La Commission de la CEDEAO a condamné "fermement ces actes qui vont à l’encontre des dispositions de la Constitution du Mali", ainsi que de « l’Engagement Solennel » pris par le CNRDRE le 1er avril 2012, et de « l’Accord Cadre » du 6 avril 2012.

Ils témoignent également du non respect des décisions prises par les Chefs d’Etat et de Gouvernement de la CEDEAO sur le Mali depuis le coup d’état du 22 mars 2012, a dénoncé l'organisation sous-régionale.

 

Menace des sanctions

Dans son communiqué la CEDEAO indique qu'elle suit de très près la situation et "ne permettra à quiconque (individus ou groupes) de prendre la transition en otage".

Elle prévient  que "si le CNRDRE et ses alliés civils ne réaffirment pas clairement", au cours des prochains jours," leur engagement envers la transition" et ne s’y abstiennent de toute" ingérence future, ils s’exposeront au "rétablissement immédiat des sanctions ciblées" qui avaient été prises à leur encontre par la Conférence des Chefs d’Etat et de Gouvernement le 2 avril 2012 mais levées après la signature de l’Accord Cadre du 6 avril 2012.

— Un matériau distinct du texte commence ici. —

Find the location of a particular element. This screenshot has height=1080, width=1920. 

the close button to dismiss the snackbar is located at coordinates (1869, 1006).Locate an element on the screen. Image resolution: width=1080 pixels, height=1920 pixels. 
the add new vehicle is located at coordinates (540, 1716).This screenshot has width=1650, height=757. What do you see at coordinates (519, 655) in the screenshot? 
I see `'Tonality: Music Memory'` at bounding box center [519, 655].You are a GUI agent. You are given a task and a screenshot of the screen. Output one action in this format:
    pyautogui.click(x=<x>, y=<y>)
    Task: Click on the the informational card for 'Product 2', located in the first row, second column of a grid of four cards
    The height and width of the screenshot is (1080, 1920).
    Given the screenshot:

Un peu plus tôt lundi, le capitaine Amadou Sanogo avait récusé la médiation de la CEDEAO et sa proposition de 12 mois pour la durée de la transition. Il a demandé au premier ministre de transition Cheick Modibo Diarra de convoquer une convention des forces vives de la nation en vue de trouver une "solution malienne" à la crise malienne, en désignant un nouveau président de transition à partir du 22 mai.